▶ _DOCUMENT EXCERPT_
--- begin ---
Fantasy Stud or Fantasy Dud? A Guide to Acquiring Top-Five Fantasy Draft Picks
In almost every NBA fantasy league I've played in, there always seems to be an owner who will trade away a top-five draft pick.
This year, there appears to be no exception on owners willing to trade. Already, I have traded for Chris Paul in one league and Lebron James in the other.
Top-five draft picks in NBA fantasy leagues should be regarded as precious metals.
Do not trade these players away unless there are unusual circumstances regarding injury and you have no other choice.
These five individuals usually put up the stats of two average players. If you want to win in NBA fantasy, acquire as many top-five draft picks as possible without severely weakening the other areas of your squad.
Arguably, this would include players like Lebron James, Chris Paul, and Dwight Howard. The more top-five picks that you acquire, the better chances you have of winning, if you're good at acquiring waiver-wire talent.
Trading for these picks usually involves finesse and the ability to convince your opponent that the trade is in their best interests.
--- end ---
▶ _DATASET SECTION_
--- begin ---
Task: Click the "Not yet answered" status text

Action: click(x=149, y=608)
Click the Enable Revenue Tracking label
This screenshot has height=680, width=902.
--- end ---
▶ _WRITTEN INSTRUCTION_
Pick up the guide to acquiring top-five NBA fantasy draft picks after its final sentence and keep writing it.

▶ _EXERCISE OUTPUT_
If you're going to attempt a trade for a top-five draft pick, the players that you are willing to give up should be putting up good stats at the time of your proposal. This will give the appearance that your trade proposal is legit, even though it may not be.
For example, lets take my aforementioned acquisition of Chris Paul. Before I made the trade, I already had a surplus of guards and this owner needed guards badly.
The bottom line—I gave up Kevin Martin and Chauncey Billups for Paul. Some would say I got the worse of the deal, but I disagree.
Paul will put up stats that is near the value of both players, in one guard spot. With the other spot available, I managed to plug in Randy Foye and move Greg Oden in from my reserve roster. This resulted in a considerable point advantage to my team.
In order to win in competitive NBA fantasy leagues, you often have to give up something good to get something great.
Kevin Martin is a good player and I hated giving him up, but to get Paul, it was necessary.
When Billups got traded to the Denver Nuggets, he delivered stats like a stud. In his second game with his new team, he scored 16 points, dished 10 assists, and had six boards.
Although I thought he might do better statistically in Denver, I knew he couldn't sustain that level of play for an entire season. At his current age, 32, and all the talent that Denver has on its roster, I figured that it just wasn't likely.
But, it was the perfect time to try to offload him while he was temporarily thriving. Now that the trade is complete, I am an instant contender to win the league with two top-five draft picks in Chris Paul and Dwight Howard.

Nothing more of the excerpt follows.